The problem was, none of their approaches were working very well. In 2007, only 70 percent of the third graders were proficient in reading. Not only that, each year about 33 out of 489 kids in the preK through second grade classes required outside support in reading — a program that was costly for the school and for the district.
The principal, Lucille DiTunno, decided the school needed to take another approach. First, she asked her teachers to establish a "literacy block" — 90 minutes a day dedicated to reading. Three years ago, DiTunno paid $28,000 to Literacy How, then a division of Haskins Laboratories in New Haven, to bring consultants to the school every week for a full year to teach teachers about the scientifically proven methods that help kids learn to read.
The first meeting, says Literacy How consultant Wendy North, was a disaster. "We got off on the wrong foot," says North. The teachers felt like they were being blamed for the struggles of kids they hadn't taught in years. Instead of directing the anger at the inadequate instruction they had been given at teachers college, she says, they felt humiliated and angry that outside experts were being brought in to teach what they already knew — how to teach reading.
North persevered. These days, kindergartners in Matuskiewicz's class get a different kind of instruction than their older brothers and sisters did. During the first week of kindergarten, Matuskiewicz sits with each child and determines if he or she knows the letters and their corresponding letter sounds. The skill levels of the children are variable. So, class work in the autumn has to do with "sorting" — identifying letters and connecting them to sounds.

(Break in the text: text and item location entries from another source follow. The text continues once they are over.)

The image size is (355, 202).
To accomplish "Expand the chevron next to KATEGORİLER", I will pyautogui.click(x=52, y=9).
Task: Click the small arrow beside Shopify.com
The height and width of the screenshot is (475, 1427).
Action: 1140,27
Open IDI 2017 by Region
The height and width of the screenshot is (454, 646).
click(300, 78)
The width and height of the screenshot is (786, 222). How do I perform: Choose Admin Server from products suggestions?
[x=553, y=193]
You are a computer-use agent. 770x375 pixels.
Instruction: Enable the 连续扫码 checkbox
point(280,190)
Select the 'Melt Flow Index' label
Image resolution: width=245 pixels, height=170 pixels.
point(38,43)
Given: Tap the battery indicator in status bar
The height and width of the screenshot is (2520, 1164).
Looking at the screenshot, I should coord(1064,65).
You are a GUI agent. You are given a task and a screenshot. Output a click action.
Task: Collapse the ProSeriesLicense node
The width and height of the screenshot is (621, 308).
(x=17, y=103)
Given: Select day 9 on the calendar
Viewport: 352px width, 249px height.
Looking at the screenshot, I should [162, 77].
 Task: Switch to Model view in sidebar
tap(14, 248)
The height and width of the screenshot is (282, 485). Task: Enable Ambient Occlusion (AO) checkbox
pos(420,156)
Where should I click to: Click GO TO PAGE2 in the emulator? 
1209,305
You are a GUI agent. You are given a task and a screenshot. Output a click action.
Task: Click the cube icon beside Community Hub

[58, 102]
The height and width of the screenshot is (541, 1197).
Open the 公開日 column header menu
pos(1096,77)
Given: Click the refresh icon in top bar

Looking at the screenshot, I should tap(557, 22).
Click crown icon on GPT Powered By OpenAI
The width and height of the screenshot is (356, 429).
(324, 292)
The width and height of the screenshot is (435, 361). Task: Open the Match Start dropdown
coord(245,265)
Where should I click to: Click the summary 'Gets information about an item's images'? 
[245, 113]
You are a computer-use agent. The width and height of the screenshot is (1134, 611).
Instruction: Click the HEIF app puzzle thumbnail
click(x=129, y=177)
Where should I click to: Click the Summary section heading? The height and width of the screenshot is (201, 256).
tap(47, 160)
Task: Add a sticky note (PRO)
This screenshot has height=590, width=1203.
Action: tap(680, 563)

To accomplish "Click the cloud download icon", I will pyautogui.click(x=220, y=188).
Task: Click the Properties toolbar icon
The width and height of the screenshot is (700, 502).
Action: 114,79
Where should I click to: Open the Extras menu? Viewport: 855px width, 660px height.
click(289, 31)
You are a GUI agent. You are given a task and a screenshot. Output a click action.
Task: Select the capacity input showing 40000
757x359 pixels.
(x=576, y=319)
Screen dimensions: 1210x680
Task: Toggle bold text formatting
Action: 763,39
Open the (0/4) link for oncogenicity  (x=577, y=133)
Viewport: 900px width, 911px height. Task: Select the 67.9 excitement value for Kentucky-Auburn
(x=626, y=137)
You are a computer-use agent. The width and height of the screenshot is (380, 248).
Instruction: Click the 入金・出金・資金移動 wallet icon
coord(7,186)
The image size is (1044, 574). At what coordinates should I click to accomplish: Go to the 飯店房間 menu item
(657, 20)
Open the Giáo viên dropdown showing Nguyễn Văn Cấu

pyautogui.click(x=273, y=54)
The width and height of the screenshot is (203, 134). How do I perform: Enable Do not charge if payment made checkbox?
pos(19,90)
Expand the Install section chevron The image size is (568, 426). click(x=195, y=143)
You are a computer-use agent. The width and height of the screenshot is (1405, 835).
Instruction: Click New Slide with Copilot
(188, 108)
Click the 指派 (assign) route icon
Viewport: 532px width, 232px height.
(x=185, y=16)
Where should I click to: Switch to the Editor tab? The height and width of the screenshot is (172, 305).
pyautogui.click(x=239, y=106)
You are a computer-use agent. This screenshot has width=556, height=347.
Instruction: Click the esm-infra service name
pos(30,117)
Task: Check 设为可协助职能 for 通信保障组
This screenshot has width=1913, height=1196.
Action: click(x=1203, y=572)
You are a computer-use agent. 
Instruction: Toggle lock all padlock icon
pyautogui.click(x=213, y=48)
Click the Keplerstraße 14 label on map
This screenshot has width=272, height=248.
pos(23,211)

Some of the kids with a keen sense of phonemic awareness are already moving on to what is called in teacher-speak "decodable text" — little books with single lines of text made up of words that can be sounded out with ease. After about thirty minutes, all the children stop their work and, using a broad hand motion for each sound, sing what is known as "the vowel song" with great gusto. When the chorus of cheerful voices begins to die away, North and Matuskiewicz look pleased. "The rap against phonics is that there is too much drilling," says North. "But look at this classroom. No one is suffering here."
First grade teacher Angela DiStefano, a 12-year teaching veteran, says the Literacy How approach to reading has changed her professional life forever. "Before that, I thought it was my job to teach kids to share my enthusiasm for reading." Now, she teaches them to read with explicit instruction on how to sound out words. Not long ago, she gave a seminar for first grade parents to teach them some rules about vowels (for example: vowels make their short sound in closed pattern words like tap and the long sound in open pattern words like hi, so, and my) so parents could reinforce the lessons at home.
The Literacy How approach has increased the scores on interim tests, and results from the first third graders who learned to read this way are expected to be high. Already, only three children per year are now being referred for the costly reading support, a massive savings for the district.
DiStefano says that the new program has made her relationship with parents more straightforward. "Before, we might say, 'That child isn't reading!' And we'd shrug. We didn't know what to do. Now we can sit with a parent and say, 'Your child is struggling to understand the rule that when a word ends with e, the middle vowel says its own name.' And we can describe our plan to reteach that and get parents to emphasize that at home and get that child back on the path to reading success."